Na weselu było naprawdę fajnie. Zjadłam więcej niż normalnie i oczywiście waga poszybowała w górę i wróciła na swoje miejsce po jednej dobie diety ;) Chciałam z początku liczyć każdą kalorie, ale mąż mi powiedział, że jeden wieczór muszę się dobrze bawić. Tak też uczyniłam... Zjadłam co prawda i tak mniej niż inni przy naszym stole, ale w porównaniu do mojej codziennej diety było to sporo. Uraczyłam się. Na fotkach z wesela wyszłam tragicznie. Nie wiedziałam nawet, że jestem aż tak duża. W lustrze tego nie widze. Pociesza mnie trochę, że parę osób mówiło, że na żywo było lepiej... Panna młoda była barrrrdzo szczuplutka. Oglądanie jej było szalenie motywujące 😀
anita355
24 sierpnia 2023, 14:42Ja też okropnie wychodzę na zdjęciach.

# [Wiersze]
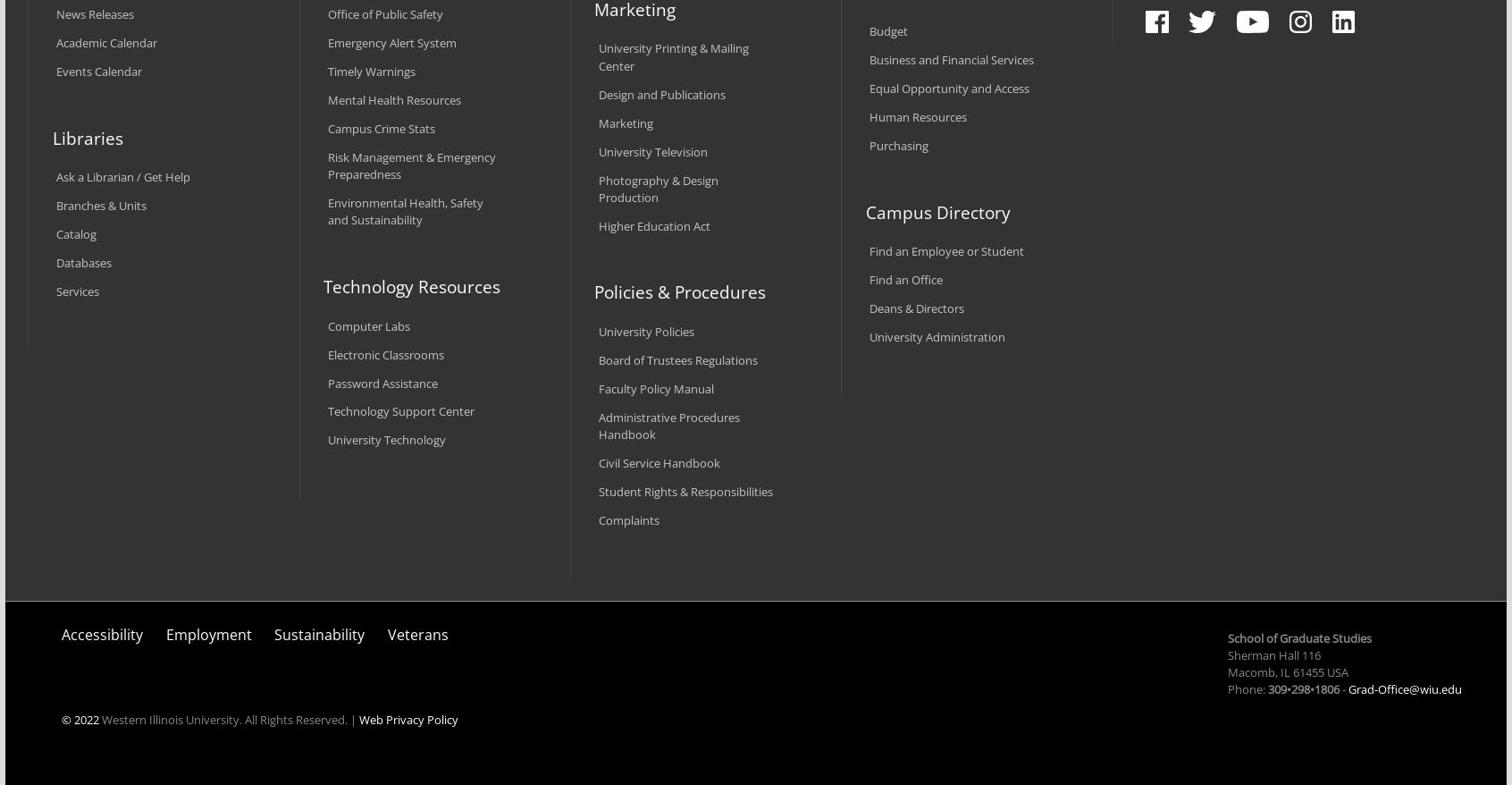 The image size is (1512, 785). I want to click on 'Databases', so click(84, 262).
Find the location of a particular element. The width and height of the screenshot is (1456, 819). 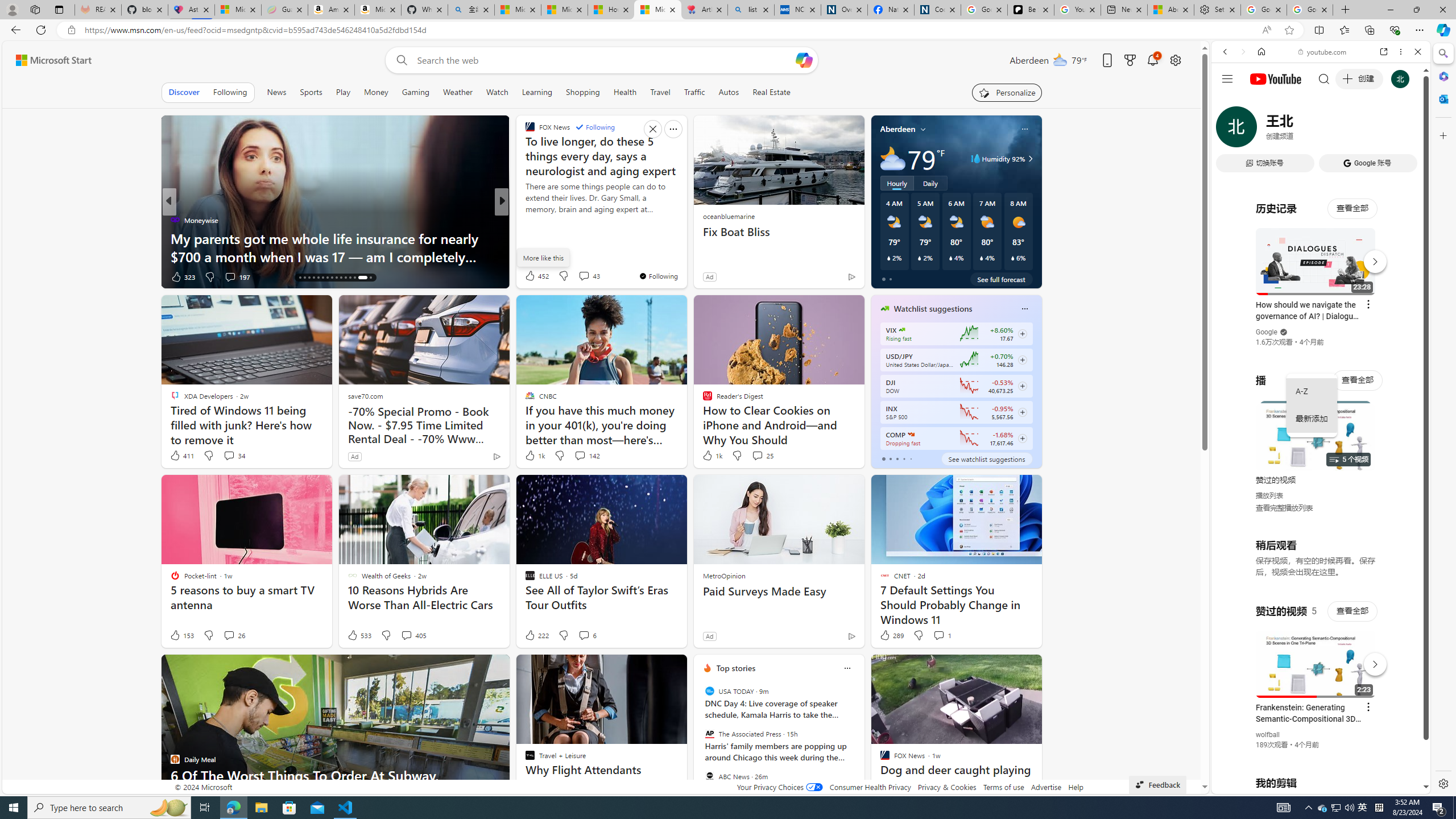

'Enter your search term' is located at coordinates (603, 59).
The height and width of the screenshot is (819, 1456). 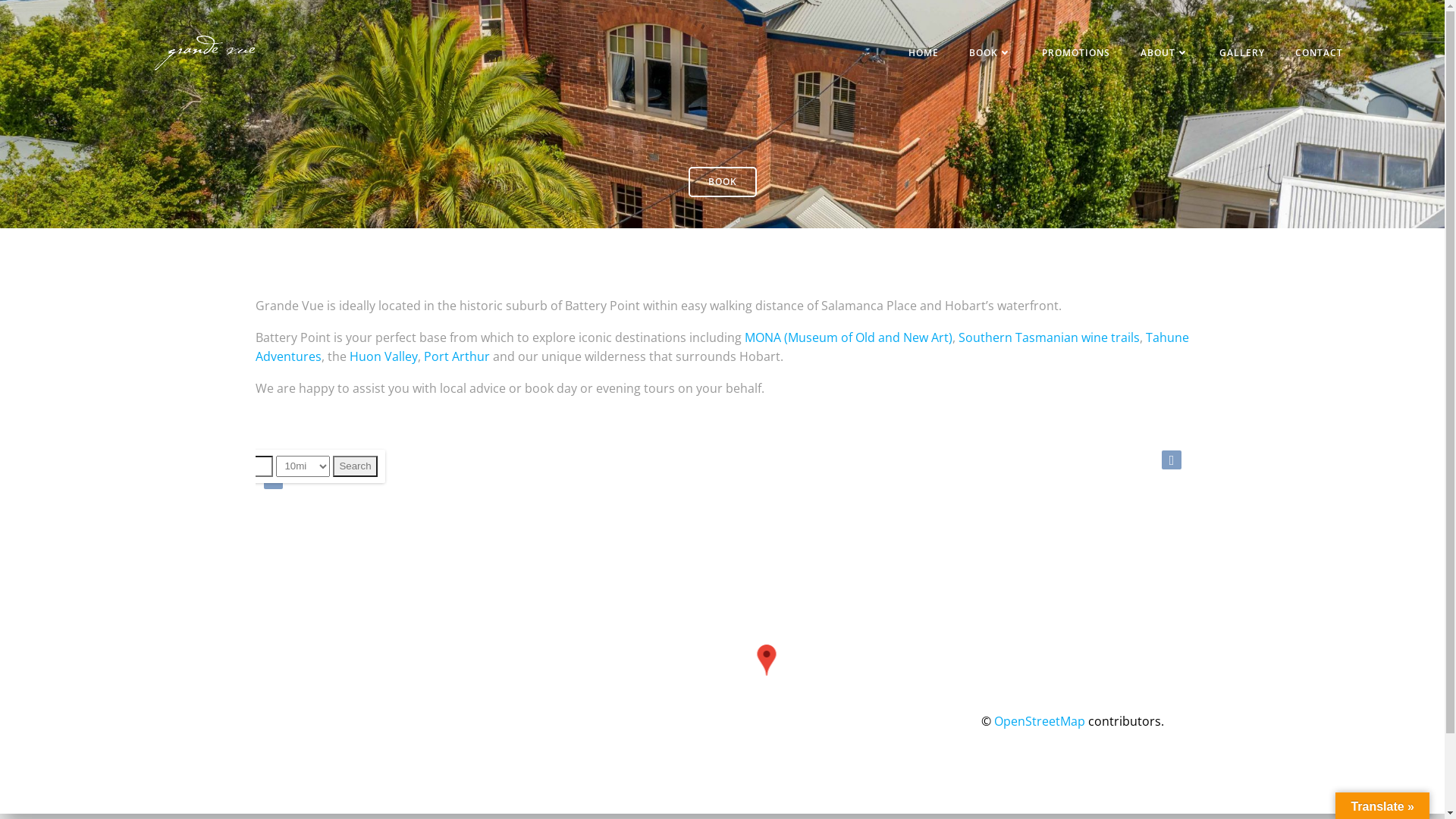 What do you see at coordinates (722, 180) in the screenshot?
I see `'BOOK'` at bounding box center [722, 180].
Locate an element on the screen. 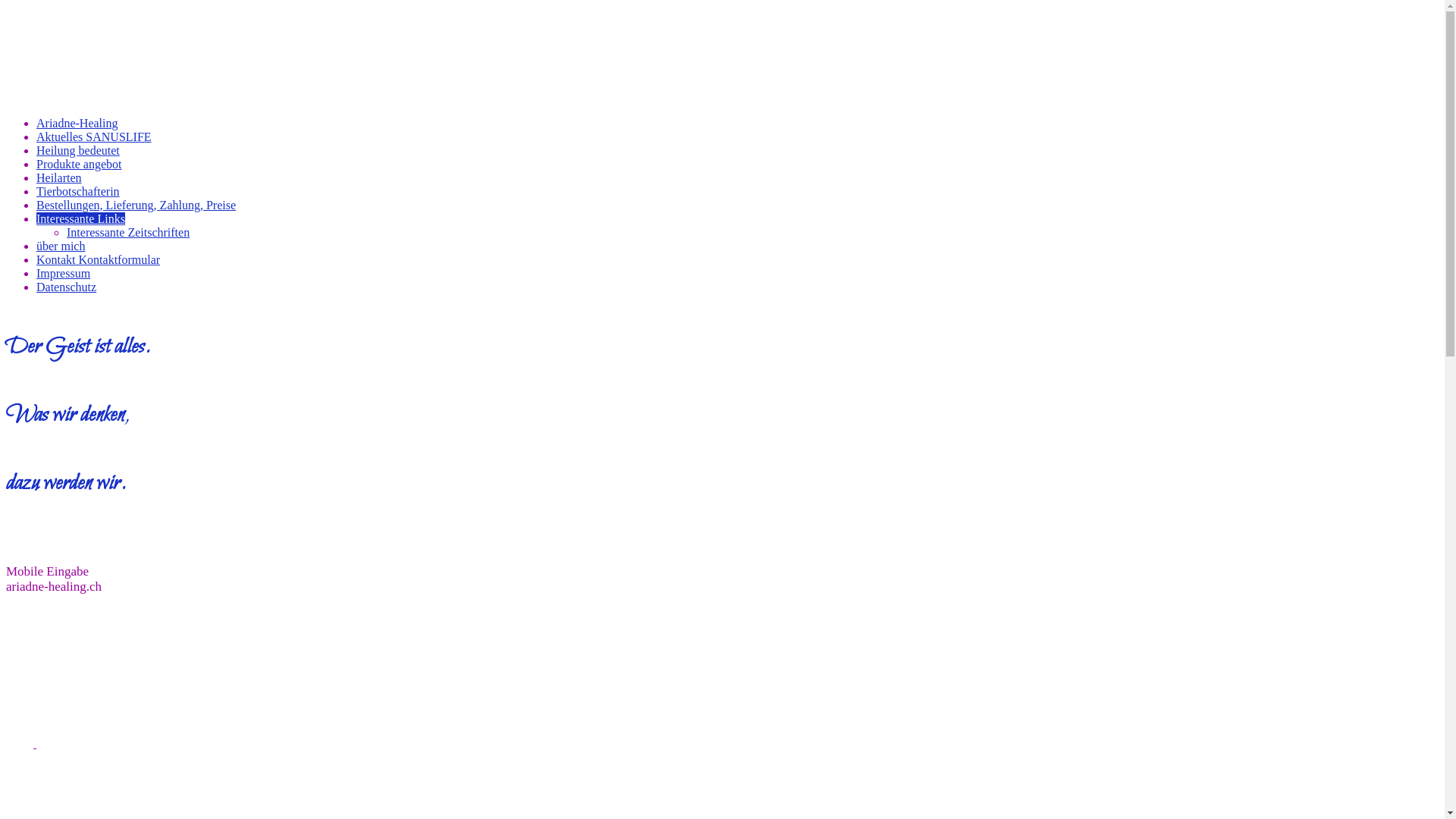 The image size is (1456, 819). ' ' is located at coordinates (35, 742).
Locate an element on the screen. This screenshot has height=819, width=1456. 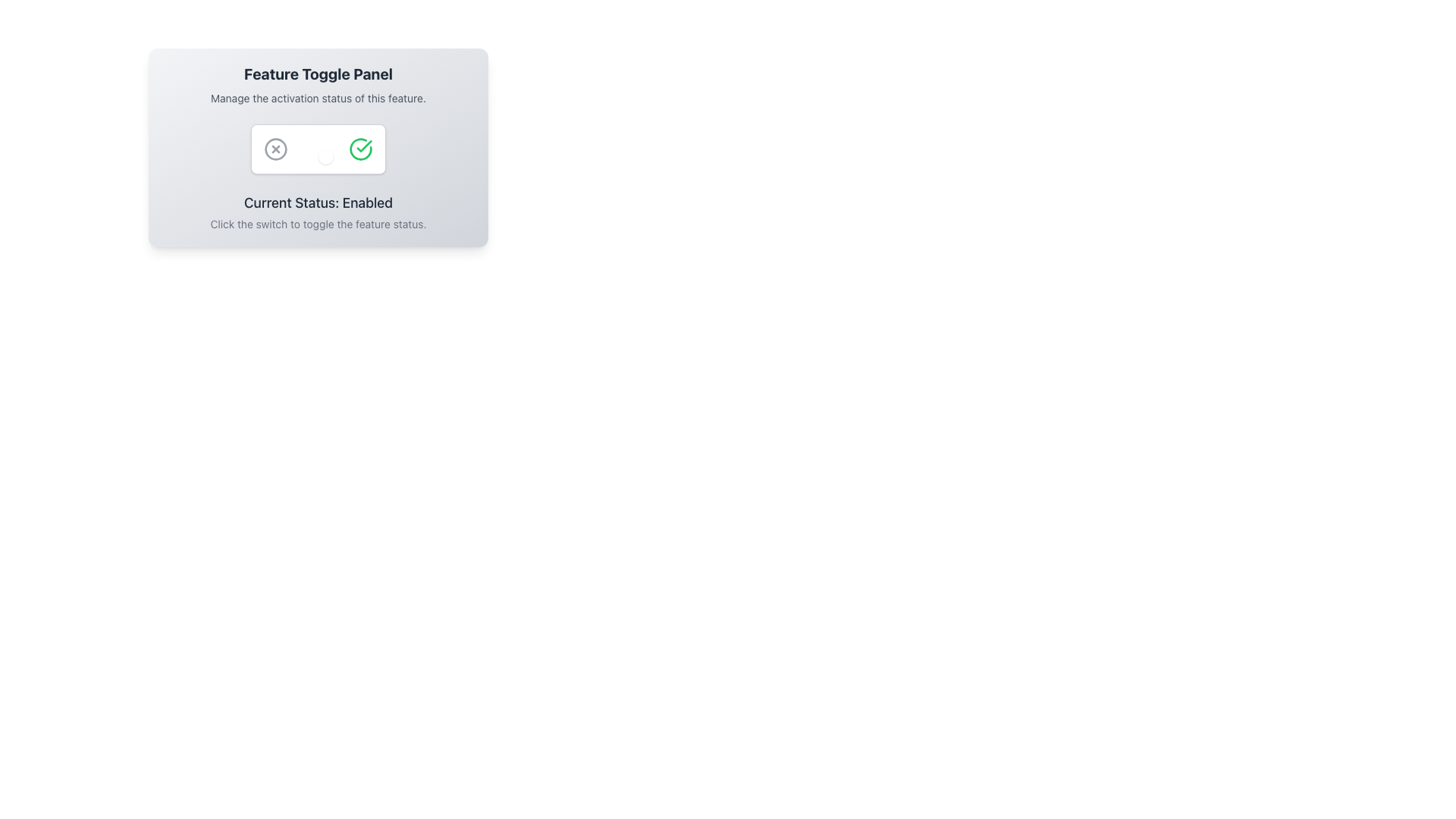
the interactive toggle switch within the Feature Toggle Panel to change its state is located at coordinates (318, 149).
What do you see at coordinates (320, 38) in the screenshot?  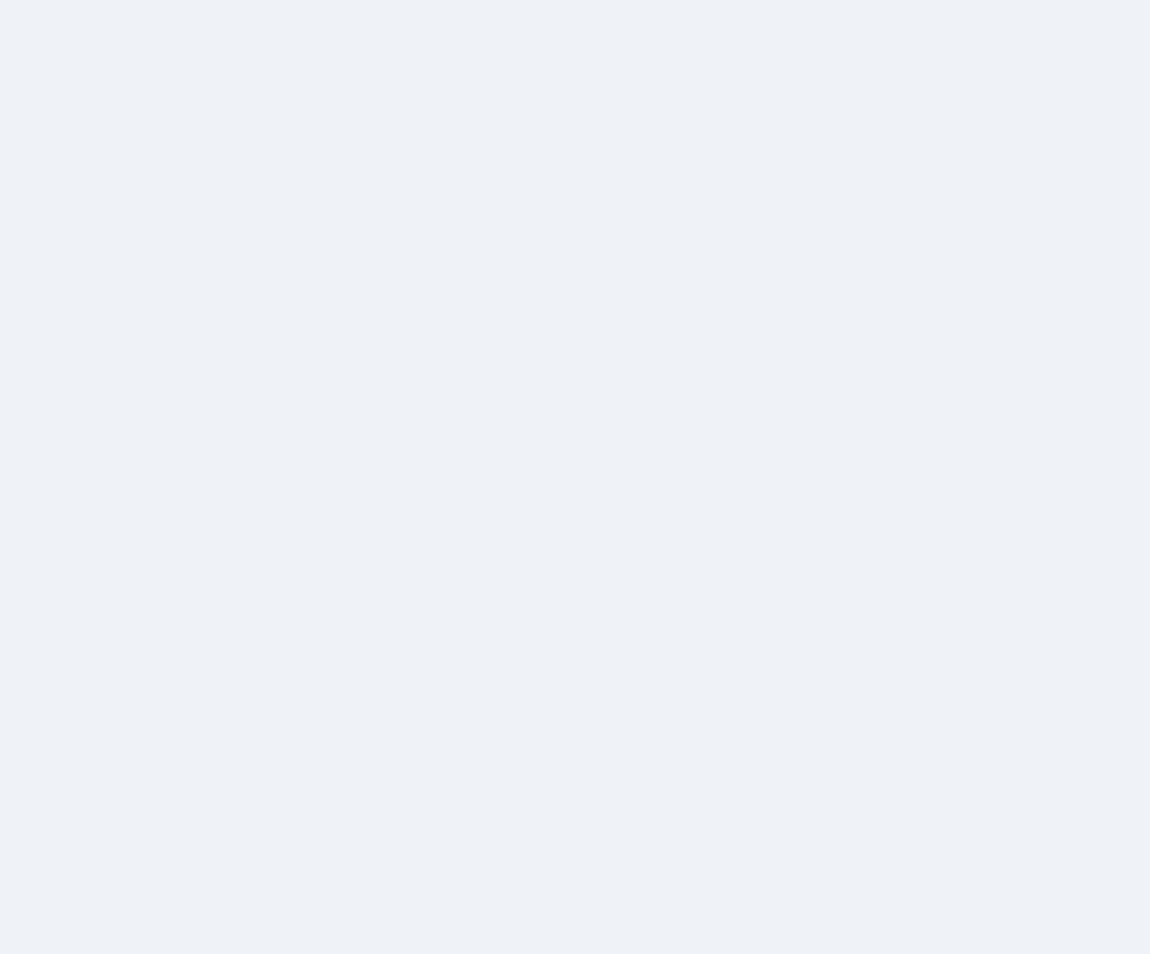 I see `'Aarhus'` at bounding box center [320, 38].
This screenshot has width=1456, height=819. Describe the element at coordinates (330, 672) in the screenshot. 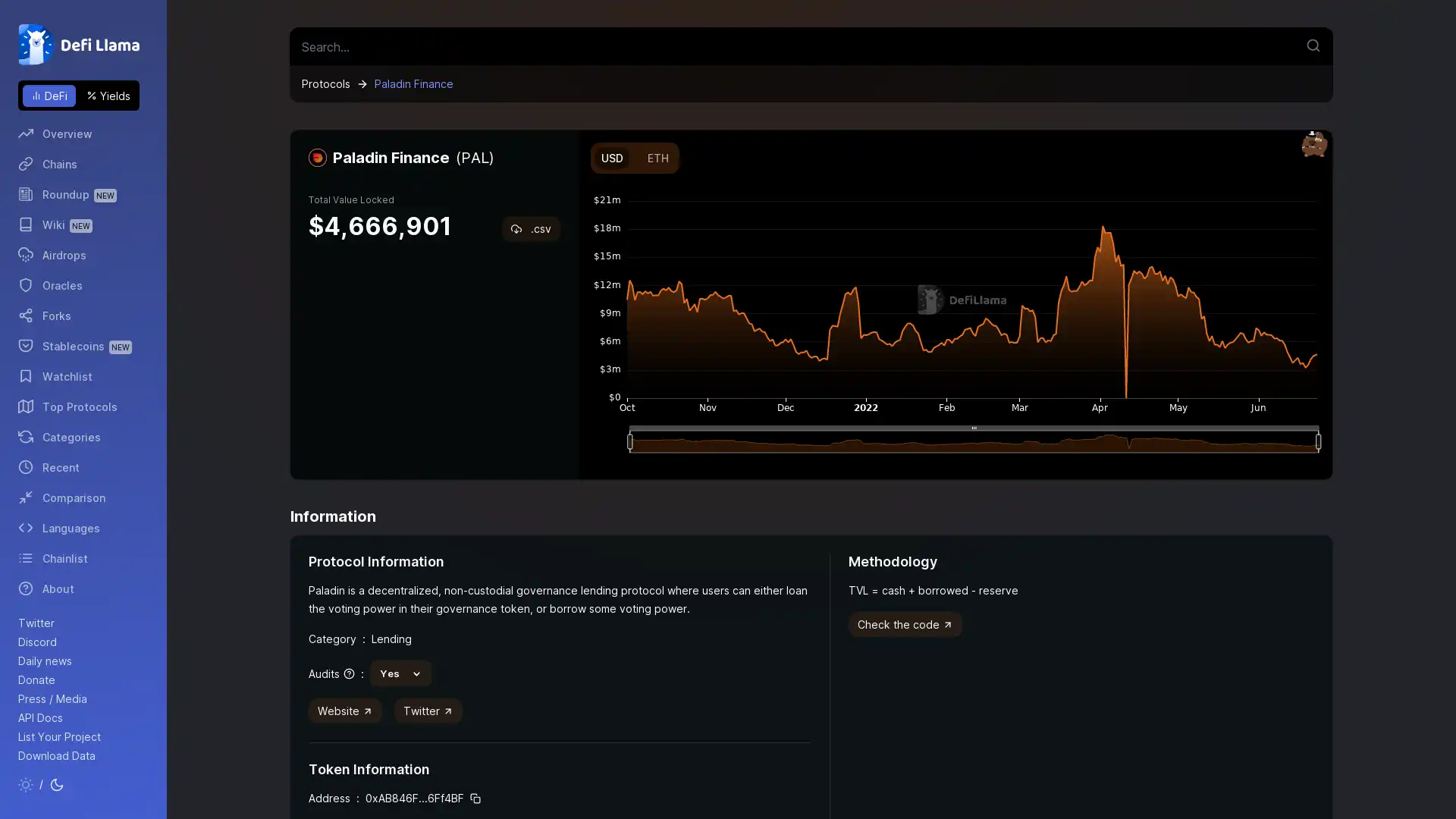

# [Polecenia]
1/ Wypisz z wpisu o weselu wszystkie czasowniki w czasie przeszłym w pierwszej osobie liczby pojedynczej, każdy jeden raz i w formie z tekstu.
2/ Przepisz fragment listingu od jego początku do wiersza zawierającego „coordinates (603, 59).” włącznie, zamieniając „particular” na „specific” i nie zmieniając niczego innego. Obrazy pomiń.

# [Wyniki ćwiczeń]
1/
Zjadłam
Chciałam
uczyniłam
Uraczyłam się
wyszłam
wiedziałam

2/
 The image size is (1512, 785). I want to click on 'Databases', so click(84, 262).
Find the location of a specific element. The width and height of the screenshot is (1456, 819). 

'Enter your search term' is located at coordinates (603, 59).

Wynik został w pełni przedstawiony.